Page 64 of The Summer List

“I’d like to keep you alive long enough to get you downtown. Speaking of, we really do have to go before this car drives off without us.”

We rush downstairs and out of the house to where the driver is waiting just outside the gate. We pile into the backseat of the car, and I squint at the driver’s phone screen for any hint of where we’re going, but I don’t recognize the address listed as our destination.

“Are you sure I’m dressed up enough?” I murmur to Andrea.

She nods. “More than enough. It’s really not that fancy, or at least not as far as I can tell.”

“You’ve never been there before?”

She shakes her head. “I was looking for places to take you tonight and saw they had an…interesting menu item we really cannot miss out on.”

I give her a curious look, but she just smirks at me and then pretends to be engrossed in staring out the window.

I do the same and watch as the sprawling properties of Mansionland morph into the packed streets of downtown. We drive all the way to the heart of the ByWard Market. The sun has only just started streaking the sky with orange and pink, but the streets are already filled with tourists and locals heading out for dinner and drinks.

“This good?” the driver asks as he pulls up to an empty strip of curb.

Andrea scans the collection of restaurants and bars lining the street before nodding. “Yeah, thanks. It’s right up there.”

She slides out on the side closest to the road, and I pause in the middle of climbing out of my seat when she reappears to hold my door open and offer me one of her arms.

“I feel bad,” I say as she helps me to my feet on the sidewalk and then swings the door shut so the driver can take off. “You’re the one wearing heels, so shouldn’t I be the one helping you out of the car?”

She shrugs. “I have no idea. You probably understand sapphic dating etiquette more than me. This is, uh…well, this is my first date with a girl.”

She slides her arm out from under mine and presses her lips together while she shifts her weight from foot to foot like she’s nervous.

Like I make her nervous.

The idea of me making someone like her nervous is so wild I almost laugh, but instead I reach to grab hold of her arm again and tuck it back in place.

“Well, this is my first date ever,” I tell her, “so I think we’re just going to have to fumble our way through it together.”

“So it would appear.” She drops her voice low, and I’m suddenly very aware of every single place where her skin is touching mine. “Somehow, I think we’ll manage.”

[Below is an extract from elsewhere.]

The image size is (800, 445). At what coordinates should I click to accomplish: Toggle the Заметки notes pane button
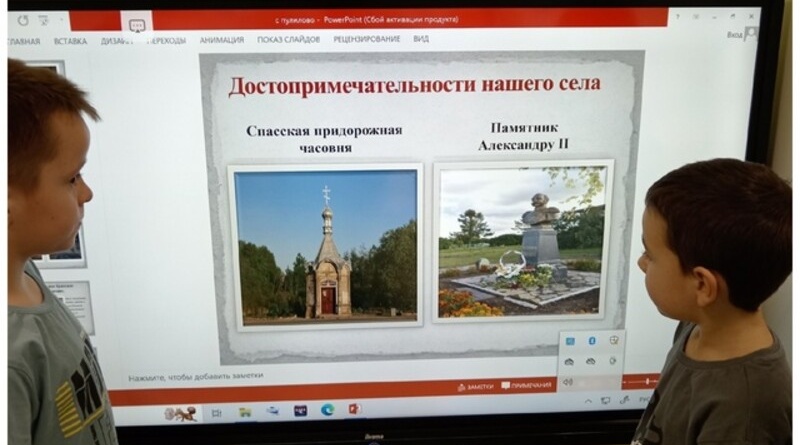click(475, 386)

I can’t stop myself from glancing at her lips, those lips that felt like flower petals and velvet ribbons and silky-soft feathers when they moved against mine in the water slide.

She leads us down the sidewalk, and as we weave around groups of people wearing everything from formalwear to ‘I love Canada’ t-shirts and hats shaped like maple leaves, my head spins with a combination of hope and anticipation that’s more intoxicating than any of the liquors Shal has ever persuaded me to take a sip of.

I’m walking around with my arm linked through Andrea’s for the whole city to see, and not even a dozen shots of gross tequila could make me feel braver than I do in this moment.

“You sure didn’t waste time getting this date set up,” I tease.

She brings us to a halt in front of a restaurant door and swings me around so I’m facing her, her eyes sparking with that same heat from back in the house.

“I sure didn’t,” she answers, her tone matching mine as she arches an eyebrow. “This might be a summer fling, but I wanted to at least take you out for a meal before I kissed you again, and do you really think I could have made it longer than tonight without doing that?”

She leans in so close my eyes start to flutter closed as the rest of me braces for her to kiss me again, but all she does is hover over my lips before pulling back and grabbing the door’s handle.

“Dinner first,” she says with another smirk.

I’m seconds away from passing out in the middle of the sidewalk, but she tugs on my arm to guide me in after her. I didn’t get a look at the restaurant’s name outside, but the interior has me turning to ask her if she’s sure this is the right place.

The restaurant looks like an old European spinster’s cottage. The walls are bare stone with eerie black and white family portraits hung alongside some shelves housing a collection of creepy dolls in what I think is traditional Bavarian clothing. Old-timey brass band music plays softly overhead, and the few occupied tables are filled with a middle-aged couple drinking from huge beer steins and a family with a toddler munching on a giant pretzel.

“So…Google said it was a German restaurant,” Andrea says as I took a second look at the dolls. “It actually has great reviews! Plus, I really only picked it for this one appetizer they have, so we can just get that and then go somewhere else if you want.”

Despite the concerning decor, I’m still flying high enough on the thrill of walking down the street with her that I work up the nerve to bump her shoulder with mine and joke, “Wow, Andrea, you sure know how to treat a girl.”